Guy Orsoni (left) and his father Alain
Guy Orsoni (left) and his father Alain
Pascale Robert-Diard

AIX-EN-PROVENCE — For a moment, Alain Orsoni was his old legendary self, the charismatic nationalist and dashing adventurer who struggled for independence at home, roamed for years through South America, and is still muscular enough to fill out his plain white t-shirt.

He was talking about himself because he was asked to, but also because it's something he likes to do — even, in this case, when his audience is a judge and jury. "Do you want me to tell you about all these times I met with interior ministers, your Honor?"

But then he is asked about his relationship with his son, Guy, who faces a possible 30-year prison sentence. Under the white t-shirt, Orsoni's shoulders slump. "I wasn't the best dad," he answers.

"Who took care of your son?"

"His mother."

Orsoni goes on to say that he has "the utmost respect, esteem and affection for" the woman, Frédérique Campana, who sits silently in the second row of the criminal court in Aix-en-Provence, in southern France.

"She was a flawless woman and mother. She had to endure so many awful things on account of me …" His words won't come out. "I am entirely responsible for the failure of our relationship and all the others."

This admission is not directed at the court but at Campana, whose face is sunken with pain. It is the sole moment of truthfulness in the trial, which began on May 11 and concluded seven weeks later. The court ended up sentencing Orsoni to one year in prison. Guy got eight years for a separate crime.

Revolutionary romance

For a long time, Orsoni and Campana formed a radiant couple. She was an Algerian-born Parisian, daughter of a colonel and 20 years old when she met the handsome nationalist. Orsoni, a Corsican separatist, had already planted a few bombs and famously fired a machine gun at the Iranian embassy by the time they met. Campana was a young lawyer. They fell madly in love.

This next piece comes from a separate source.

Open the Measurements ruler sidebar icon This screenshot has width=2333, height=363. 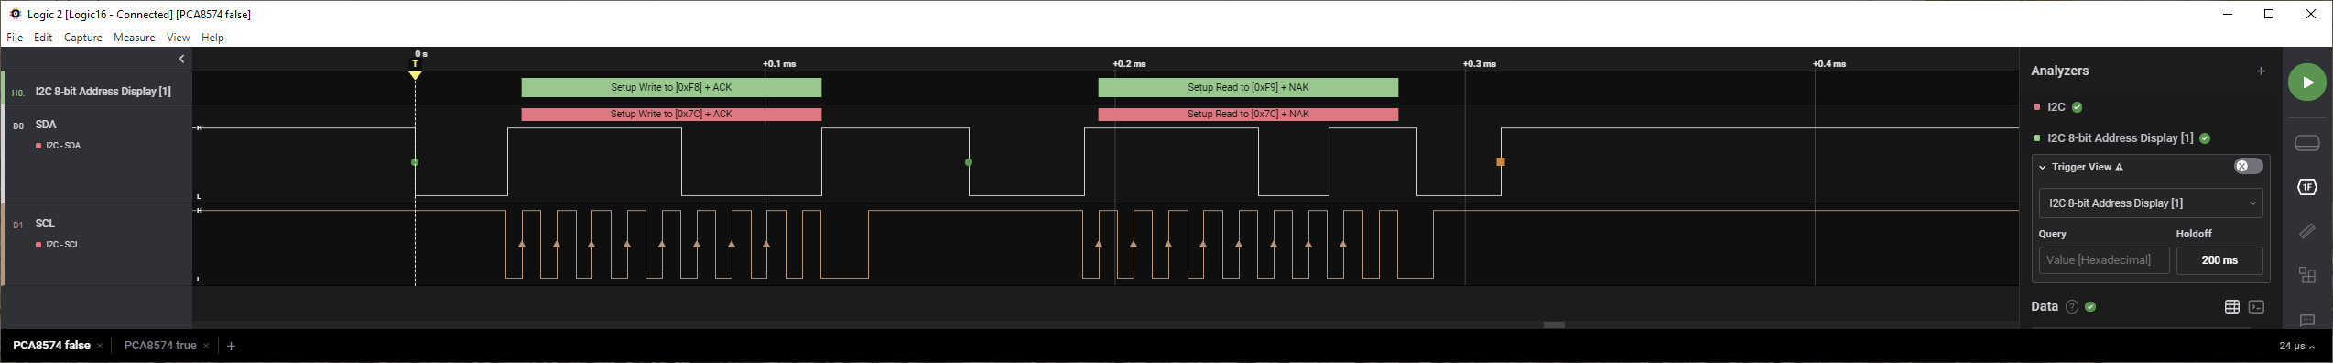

By his side, the future lawyer would learn about justice via its most controversial component, the State Security Court, which convicted and sentenced Orsoni in 1980. Indeed, the special anti-terrorism court was also the topic she was asked to discuss during the oral component of her bar examination. The examiner "read my name and said, ‘For you, Miss, it'll be the State Security Court,'" Campana recalls.

When the left rose to power in France in 1981 with François Mitterrand, Alain Orsoni was granted a pardon. Campana gave up on her promising career in Paris to accompany Orsoni to Corsica. She had there before on holidays, with her mother, but otherwise knew little about the island, 250 kilometers southeast of Nice. But she decided to make a go of it and set up a practice in Ajaccio, where she shared an office with a lawyer involved in the nationalistic struggle.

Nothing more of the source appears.